Entradas de datos extraídas
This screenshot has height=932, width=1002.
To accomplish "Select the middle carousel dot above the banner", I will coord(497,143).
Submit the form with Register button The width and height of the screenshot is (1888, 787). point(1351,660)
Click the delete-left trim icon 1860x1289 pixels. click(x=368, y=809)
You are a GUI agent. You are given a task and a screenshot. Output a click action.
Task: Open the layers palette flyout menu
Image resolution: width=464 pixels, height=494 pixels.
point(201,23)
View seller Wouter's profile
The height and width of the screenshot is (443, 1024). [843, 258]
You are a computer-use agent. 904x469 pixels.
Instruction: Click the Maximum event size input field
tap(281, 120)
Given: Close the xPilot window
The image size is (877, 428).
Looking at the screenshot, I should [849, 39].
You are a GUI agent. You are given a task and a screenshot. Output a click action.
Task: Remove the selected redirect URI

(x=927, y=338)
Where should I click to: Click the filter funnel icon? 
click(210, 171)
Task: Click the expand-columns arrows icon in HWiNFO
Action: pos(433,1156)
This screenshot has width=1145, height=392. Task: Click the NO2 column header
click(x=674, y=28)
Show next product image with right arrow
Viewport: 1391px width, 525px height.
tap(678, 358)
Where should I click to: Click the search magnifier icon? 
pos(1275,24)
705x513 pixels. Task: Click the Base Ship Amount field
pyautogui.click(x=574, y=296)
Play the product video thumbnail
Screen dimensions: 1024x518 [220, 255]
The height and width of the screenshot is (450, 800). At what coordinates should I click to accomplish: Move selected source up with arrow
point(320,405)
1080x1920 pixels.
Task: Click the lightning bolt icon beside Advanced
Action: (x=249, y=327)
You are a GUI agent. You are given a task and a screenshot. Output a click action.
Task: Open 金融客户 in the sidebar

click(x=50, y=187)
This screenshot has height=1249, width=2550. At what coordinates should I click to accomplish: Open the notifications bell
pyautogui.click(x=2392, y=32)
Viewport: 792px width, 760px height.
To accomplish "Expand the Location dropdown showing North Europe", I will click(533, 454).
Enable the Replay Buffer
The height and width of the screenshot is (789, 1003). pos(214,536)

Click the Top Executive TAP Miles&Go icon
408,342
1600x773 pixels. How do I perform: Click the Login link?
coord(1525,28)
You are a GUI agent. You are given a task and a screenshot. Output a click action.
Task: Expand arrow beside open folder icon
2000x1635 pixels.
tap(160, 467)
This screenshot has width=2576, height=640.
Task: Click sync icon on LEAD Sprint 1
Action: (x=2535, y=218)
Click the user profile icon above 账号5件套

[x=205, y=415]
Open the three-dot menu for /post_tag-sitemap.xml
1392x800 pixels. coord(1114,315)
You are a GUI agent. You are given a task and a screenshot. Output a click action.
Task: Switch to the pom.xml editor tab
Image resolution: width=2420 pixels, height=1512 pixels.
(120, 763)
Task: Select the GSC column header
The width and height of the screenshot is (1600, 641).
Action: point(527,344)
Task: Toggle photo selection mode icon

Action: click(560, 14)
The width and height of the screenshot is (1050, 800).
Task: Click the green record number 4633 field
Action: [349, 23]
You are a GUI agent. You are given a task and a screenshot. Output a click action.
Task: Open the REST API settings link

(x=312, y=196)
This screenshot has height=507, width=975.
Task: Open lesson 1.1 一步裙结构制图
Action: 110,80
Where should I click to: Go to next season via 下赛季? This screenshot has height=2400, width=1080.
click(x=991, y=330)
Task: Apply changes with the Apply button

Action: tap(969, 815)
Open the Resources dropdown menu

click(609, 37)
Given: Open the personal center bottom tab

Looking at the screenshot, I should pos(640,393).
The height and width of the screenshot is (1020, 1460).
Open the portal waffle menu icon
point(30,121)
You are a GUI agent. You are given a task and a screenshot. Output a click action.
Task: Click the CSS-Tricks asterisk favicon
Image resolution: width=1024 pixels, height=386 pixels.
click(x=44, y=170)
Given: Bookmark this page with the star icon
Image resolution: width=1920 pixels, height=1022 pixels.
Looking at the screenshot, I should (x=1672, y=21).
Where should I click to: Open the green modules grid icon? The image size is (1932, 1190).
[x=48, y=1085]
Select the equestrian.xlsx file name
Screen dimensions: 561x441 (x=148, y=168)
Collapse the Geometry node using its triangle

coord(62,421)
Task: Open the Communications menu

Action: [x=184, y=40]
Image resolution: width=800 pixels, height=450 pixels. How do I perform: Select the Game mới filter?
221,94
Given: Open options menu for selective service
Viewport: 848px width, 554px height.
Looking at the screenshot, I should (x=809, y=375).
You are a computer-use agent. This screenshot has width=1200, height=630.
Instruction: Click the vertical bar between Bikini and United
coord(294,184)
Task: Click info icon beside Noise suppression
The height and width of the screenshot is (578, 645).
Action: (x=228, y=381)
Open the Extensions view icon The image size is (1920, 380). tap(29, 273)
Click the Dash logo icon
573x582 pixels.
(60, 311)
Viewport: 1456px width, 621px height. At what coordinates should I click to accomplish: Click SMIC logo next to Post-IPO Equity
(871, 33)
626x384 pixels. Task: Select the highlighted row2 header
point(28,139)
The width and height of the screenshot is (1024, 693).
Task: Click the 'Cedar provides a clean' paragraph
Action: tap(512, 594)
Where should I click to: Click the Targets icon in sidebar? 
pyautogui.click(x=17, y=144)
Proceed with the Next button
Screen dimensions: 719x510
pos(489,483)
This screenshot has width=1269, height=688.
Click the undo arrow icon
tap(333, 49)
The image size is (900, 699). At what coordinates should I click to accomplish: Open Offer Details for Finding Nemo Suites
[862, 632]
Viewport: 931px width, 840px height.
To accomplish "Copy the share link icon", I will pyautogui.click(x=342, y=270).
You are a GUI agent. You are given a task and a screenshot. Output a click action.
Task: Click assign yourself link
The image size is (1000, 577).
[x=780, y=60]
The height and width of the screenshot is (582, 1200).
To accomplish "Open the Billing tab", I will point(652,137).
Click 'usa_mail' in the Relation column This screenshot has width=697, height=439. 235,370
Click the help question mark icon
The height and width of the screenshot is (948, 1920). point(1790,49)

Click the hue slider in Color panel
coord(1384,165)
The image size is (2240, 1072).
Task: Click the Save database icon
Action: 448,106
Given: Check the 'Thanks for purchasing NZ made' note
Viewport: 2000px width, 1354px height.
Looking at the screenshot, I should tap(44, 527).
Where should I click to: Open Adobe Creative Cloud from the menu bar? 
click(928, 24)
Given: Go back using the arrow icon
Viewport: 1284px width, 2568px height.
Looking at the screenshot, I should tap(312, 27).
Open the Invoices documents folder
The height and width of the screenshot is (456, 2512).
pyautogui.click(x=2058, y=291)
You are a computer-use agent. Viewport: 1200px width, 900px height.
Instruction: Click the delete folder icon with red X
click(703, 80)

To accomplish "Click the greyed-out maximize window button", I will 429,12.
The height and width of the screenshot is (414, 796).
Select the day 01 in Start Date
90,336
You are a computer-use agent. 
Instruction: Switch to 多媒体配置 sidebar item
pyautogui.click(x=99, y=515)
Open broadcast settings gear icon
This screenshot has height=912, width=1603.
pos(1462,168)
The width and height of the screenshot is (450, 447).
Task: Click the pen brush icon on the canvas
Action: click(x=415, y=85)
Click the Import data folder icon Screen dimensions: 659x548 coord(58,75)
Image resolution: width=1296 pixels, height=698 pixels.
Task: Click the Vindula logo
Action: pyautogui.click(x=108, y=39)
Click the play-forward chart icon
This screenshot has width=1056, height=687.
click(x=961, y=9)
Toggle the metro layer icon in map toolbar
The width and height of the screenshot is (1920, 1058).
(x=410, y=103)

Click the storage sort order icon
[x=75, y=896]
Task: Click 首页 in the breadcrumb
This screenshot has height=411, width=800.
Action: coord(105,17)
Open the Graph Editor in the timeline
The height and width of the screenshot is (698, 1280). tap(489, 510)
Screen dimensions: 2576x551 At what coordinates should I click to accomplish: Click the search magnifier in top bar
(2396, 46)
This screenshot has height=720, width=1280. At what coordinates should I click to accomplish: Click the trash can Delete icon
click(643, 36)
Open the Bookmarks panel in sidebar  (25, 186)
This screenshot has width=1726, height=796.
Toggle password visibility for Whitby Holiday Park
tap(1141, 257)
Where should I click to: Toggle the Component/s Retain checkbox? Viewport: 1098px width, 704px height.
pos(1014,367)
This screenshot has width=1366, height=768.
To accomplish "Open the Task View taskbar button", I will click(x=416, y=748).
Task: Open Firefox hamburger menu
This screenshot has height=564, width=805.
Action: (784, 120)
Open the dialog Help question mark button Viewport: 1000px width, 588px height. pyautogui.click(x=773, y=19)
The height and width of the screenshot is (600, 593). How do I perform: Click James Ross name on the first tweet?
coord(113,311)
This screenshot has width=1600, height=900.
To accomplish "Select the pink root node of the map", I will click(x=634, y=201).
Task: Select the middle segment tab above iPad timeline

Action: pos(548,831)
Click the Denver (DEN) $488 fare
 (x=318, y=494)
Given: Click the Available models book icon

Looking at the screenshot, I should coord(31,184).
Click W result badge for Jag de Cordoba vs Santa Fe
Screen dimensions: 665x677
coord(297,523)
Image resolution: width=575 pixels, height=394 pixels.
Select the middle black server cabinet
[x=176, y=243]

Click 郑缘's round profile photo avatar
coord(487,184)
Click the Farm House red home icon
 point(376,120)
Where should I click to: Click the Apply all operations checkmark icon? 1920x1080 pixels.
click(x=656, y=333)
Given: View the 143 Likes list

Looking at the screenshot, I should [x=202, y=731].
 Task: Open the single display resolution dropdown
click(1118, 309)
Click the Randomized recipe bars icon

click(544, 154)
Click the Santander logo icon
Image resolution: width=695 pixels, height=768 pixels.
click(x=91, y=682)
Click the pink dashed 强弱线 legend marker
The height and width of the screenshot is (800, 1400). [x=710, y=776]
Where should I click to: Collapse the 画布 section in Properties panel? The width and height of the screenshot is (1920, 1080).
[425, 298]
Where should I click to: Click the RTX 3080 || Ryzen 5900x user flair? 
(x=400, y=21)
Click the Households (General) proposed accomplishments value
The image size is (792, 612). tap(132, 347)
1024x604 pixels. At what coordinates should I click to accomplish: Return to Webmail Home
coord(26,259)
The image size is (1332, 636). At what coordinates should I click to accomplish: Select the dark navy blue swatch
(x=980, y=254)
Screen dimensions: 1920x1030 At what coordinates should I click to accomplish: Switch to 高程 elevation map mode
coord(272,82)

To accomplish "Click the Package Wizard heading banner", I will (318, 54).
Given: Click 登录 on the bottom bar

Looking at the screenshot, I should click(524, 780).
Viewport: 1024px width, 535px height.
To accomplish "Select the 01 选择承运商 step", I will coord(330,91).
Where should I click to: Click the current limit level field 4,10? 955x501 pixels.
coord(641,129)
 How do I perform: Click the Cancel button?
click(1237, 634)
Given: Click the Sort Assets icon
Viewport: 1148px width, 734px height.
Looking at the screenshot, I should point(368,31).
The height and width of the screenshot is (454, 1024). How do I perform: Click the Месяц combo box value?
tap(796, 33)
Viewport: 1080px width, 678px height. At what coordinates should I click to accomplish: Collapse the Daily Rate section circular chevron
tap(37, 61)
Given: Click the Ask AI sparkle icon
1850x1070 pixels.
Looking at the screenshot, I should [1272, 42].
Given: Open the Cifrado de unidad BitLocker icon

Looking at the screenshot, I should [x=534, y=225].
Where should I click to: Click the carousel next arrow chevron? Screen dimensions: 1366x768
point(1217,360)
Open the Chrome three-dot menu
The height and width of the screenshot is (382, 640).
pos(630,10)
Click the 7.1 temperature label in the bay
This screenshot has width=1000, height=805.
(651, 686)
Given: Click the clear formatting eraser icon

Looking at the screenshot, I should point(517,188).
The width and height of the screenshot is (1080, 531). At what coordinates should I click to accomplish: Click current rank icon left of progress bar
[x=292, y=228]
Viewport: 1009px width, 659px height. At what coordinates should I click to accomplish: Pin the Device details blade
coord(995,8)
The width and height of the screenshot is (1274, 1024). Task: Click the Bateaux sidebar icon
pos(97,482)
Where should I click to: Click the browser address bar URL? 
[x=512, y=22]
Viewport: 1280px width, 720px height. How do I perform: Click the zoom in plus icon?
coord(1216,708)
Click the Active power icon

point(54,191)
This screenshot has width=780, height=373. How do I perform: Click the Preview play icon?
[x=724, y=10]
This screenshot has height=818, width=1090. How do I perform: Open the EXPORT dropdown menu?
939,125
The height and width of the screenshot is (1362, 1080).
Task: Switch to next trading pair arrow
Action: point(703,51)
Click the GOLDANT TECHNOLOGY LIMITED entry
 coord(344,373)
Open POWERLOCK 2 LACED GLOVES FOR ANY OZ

» Tarea a resolver
Presenta en forma de tabla Markdown las líneas del listado que van desde su comienzo hasta la línea que contiene "Click the delete-left", ambas incluidas. Usa la columna Núm para el número de fila y la columna Contenido para la línea, y omite las líneas en blanco.

» Solución del problema
| Núm | Contenido |
|---|---|
| 1 | This screenshot has height=932, width=1002. |
| 2 | To accomplish "Select the middle carousel dot above the banner", I will coord(497,143). |
| 3 | Submit the form with Register button The width and height of the screenshot is (1888, 787). point(1351,660) |
| 4 | Click the delete-left trim icon 1860x1289 pixels. click(x=368, y=809) |